** Begin Task data **

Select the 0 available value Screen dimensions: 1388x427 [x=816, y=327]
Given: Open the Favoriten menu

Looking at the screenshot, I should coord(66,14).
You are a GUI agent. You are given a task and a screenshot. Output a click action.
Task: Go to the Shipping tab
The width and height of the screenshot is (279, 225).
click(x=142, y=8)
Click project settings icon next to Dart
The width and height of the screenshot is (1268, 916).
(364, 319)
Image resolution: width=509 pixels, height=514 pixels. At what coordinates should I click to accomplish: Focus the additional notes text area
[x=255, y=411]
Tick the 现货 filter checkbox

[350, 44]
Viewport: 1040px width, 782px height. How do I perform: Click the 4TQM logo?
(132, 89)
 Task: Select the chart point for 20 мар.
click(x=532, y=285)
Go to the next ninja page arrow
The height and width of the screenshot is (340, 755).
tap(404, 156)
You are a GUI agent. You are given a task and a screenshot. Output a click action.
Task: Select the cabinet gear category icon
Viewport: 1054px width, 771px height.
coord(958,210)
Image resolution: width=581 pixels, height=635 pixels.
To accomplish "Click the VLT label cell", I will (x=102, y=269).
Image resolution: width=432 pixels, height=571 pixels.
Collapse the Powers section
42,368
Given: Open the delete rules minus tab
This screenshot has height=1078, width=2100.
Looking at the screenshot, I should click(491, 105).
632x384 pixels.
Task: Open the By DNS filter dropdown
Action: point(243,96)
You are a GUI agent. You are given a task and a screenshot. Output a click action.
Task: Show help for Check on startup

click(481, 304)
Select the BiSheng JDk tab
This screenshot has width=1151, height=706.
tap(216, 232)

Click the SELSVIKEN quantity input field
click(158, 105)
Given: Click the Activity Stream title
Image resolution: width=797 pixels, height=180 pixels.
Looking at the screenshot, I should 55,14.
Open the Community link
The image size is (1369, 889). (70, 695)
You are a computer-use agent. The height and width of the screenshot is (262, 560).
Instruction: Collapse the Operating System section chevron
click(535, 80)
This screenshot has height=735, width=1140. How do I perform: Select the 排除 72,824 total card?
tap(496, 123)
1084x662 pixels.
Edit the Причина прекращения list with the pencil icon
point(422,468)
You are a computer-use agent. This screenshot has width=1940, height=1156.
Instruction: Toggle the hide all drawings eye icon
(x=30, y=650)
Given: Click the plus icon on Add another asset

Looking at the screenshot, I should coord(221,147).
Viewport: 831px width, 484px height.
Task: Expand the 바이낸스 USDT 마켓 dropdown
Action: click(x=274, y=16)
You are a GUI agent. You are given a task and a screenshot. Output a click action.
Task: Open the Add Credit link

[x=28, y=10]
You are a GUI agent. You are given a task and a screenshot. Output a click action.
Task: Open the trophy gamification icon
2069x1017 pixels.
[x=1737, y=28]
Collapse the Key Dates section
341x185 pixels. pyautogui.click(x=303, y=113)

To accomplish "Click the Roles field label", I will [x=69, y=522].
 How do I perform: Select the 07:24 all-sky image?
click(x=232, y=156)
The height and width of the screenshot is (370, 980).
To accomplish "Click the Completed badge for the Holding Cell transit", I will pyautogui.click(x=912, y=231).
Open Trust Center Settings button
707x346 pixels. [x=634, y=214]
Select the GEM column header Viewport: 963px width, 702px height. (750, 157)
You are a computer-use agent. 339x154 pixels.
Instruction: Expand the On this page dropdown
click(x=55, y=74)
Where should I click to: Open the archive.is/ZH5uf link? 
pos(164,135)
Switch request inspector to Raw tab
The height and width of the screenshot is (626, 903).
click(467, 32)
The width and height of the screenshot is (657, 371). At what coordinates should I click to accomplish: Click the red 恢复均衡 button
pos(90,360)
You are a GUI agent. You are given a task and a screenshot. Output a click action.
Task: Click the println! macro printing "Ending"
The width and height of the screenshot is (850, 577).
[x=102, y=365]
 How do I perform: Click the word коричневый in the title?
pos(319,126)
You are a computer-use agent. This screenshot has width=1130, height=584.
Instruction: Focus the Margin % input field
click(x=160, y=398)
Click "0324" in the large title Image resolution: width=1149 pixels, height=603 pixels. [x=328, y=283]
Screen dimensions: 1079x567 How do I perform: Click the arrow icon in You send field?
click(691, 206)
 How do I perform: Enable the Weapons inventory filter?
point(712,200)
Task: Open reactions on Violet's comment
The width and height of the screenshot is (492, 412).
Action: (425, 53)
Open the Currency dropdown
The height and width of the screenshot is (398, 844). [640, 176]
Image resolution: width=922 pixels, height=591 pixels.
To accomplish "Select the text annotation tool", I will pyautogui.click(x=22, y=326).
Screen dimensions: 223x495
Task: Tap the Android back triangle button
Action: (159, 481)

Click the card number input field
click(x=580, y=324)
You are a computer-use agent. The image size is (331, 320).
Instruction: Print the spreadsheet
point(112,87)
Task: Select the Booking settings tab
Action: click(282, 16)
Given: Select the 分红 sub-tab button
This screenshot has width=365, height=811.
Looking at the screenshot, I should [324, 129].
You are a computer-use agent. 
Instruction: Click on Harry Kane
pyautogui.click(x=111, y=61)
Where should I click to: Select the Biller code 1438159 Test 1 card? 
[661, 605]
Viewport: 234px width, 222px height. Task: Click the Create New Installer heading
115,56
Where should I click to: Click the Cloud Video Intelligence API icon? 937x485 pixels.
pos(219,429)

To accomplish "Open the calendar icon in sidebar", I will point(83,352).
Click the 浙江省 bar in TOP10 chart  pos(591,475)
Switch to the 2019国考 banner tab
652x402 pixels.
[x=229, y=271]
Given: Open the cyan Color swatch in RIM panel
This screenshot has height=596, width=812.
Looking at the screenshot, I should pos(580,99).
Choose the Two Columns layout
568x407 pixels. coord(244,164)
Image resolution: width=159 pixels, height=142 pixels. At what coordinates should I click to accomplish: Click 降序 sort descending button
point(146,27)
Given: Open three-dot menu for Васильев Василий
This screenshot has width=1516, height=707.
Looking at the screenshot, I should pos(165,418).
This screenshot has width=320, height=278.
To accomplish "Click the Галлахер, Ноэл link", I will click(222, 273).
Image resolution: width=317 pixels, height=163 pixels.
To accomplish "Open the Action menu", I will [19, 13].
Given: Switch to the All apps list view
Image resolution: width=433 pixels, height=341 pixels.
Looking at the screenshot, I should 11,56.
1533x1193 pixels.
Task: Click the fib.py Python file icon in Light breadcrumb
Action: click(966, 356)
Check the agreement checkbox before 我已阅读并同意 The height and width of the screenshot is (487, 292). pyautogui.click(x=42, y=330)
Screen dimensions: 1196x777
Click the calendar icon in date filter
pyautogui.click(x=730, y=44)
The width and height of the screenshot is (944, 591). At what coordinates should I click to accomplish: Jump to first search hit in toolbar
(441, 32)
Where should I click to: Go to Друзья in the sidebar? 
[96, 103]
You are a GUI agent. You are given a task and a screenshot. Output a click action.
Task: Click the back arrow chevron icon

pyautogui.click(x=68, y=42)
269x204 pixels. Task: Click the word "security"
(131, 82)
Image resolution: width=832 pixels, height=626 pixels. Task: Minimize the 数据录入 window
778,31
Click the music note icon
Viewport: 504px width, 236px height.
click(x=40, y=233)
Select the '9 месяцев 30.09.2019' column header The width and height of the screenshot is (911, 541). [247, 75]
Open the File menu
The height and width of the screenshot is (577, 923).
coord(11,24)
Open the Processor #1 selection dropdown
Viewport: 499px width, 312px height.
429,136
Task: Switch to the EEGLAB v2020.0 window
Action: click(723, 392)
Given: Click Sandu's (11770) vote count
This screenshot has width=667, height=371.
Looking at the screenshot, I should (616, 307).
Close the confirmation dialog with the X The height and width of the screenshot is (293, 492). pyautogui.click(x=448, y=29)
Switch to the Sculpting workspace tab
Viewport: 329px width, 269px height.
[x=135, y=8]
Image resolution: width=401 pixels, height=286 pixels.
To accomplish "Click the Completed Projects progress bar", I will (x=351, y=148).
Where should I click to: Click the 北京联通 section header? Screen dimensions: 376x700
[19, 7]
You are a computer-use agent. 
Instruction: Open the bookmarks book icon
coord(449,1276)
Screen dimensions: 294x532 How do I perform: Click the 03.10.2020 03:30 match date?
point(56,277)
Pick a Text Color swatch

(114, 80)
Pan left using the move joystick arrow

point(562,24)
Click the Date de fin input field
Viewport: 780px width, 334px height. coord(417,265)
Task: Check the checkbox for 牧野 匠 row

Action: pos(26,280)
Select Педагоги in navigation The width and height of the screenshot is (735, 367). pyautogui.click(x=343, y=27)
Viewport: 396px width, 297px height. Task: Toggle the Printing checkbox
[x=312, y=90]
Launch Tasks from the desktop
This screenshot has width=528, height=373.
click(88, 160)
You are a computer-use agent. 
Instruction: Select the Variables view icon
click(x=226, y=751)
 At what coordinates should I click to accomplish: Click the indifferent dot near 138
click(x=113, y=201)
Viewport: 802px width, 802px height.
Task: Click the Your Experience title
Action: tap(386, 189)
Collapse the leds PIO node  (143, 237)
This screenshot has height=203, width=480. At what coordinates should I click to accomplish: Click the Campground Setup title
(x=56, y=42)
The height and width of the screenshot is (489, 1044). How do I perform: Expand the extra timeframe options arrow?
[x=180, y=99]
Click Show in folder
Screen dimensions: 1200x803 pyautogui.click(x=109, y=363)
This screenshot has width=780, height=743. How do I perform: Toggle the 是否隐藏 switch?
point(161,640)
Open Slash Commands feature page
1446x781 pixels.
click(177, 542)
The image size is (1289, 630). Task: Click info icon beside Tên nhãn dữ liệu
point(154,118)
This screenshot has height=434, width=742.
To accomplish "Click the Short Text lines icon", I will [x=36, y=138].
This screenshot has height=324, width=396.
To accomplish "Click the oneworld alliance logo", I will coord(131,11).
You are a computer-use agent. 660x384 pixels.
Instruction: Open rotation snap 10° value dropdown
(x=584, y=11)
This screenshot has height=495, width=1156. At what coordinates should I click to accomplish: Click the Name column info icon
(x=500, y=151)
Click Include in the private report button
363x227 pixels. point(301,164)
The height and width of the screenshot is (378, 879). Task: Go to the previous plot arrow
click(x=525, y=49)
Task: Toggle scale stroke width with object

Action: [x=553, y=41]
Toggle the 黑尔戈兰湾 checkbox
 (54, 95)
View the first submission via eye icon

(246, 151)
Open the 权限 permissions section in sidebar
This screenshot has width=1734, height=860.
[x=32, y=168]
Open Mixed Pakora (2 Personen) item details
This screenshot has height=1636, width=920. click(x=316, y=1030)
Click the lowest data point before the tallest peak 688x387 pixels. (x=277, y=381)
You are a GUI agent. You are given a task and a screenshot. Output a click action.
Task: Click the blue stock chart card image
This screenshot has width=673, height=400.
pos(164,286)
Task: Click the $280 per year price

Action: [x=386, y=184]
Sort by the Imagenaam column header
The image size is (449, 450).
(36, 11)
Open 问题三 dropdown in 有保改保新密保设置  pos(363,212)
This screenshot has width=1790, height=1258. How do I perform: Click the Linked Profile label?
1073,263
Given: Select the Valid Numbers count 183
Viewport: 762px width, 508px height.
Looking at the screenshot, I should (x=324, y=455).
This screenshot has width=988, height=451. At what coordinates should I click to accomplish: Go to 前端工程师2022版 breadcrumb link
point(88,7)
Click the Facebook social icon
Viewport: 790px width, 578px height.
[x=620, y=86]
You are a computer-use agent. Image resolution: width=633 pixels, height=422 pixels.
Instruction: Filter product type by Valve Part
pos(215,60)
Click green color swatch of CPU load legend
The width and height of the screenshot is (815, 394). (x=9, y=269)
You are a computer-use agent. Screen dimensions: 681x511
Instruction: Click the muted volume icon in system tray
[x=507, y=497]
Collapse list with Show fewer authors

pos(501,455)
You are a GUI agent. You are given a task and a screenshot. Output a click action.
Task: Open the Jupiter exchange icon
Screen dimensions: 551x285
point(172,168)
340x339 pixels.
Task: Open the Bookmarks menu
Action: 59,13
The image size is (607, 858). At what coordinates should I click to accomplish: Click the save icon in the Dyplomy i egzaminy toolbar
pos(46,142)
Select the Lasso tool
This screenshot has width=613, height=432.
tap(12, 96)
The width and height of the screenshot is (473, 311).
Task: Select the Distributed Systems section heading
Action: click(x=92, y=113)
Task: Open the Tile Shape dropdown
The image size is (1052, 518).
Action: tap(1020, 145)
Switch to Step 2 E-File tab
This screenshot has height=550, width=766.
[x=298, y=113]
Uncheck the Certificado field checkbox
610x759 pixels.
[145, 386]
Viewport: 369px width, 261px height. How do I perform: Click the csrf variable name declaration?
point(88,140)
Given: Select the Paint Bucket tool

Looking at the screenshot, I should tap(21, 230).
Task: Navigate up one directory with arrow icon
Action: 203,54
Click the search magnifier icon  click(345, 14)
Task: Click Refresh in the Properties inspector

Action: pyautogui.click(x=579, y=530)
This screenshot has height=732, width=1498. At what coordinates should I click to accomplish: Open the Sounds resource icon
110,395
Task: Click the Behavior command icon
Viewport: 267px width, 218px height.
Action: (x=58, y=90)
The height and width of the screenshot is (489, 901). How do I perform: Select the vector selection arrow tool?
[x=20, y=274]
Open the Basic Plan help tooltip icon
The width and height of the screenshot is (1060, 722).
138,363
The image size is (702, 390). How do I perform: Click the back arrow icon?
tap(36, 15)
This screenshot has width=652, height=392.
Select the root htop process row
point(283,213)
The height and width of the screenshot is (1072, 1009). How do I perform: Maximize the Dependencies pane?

** End Task data **

» What you need to do
Copy out the items again, word for word, from the line with "Image resolution: width=832" up to and including the line with "Select the '9".

» Exercise answer
Image resolution: width=832 pixels, height=626 pixels. Task: Minimize the 数据录入 window
778,31
Click the music note icon
Viewport: 504px width, 236px height.
click(x=40, y=233)
Select the '9 месяцев 30.09.2019' column header The width and height of the screenshot is (911, 541). [247, 75]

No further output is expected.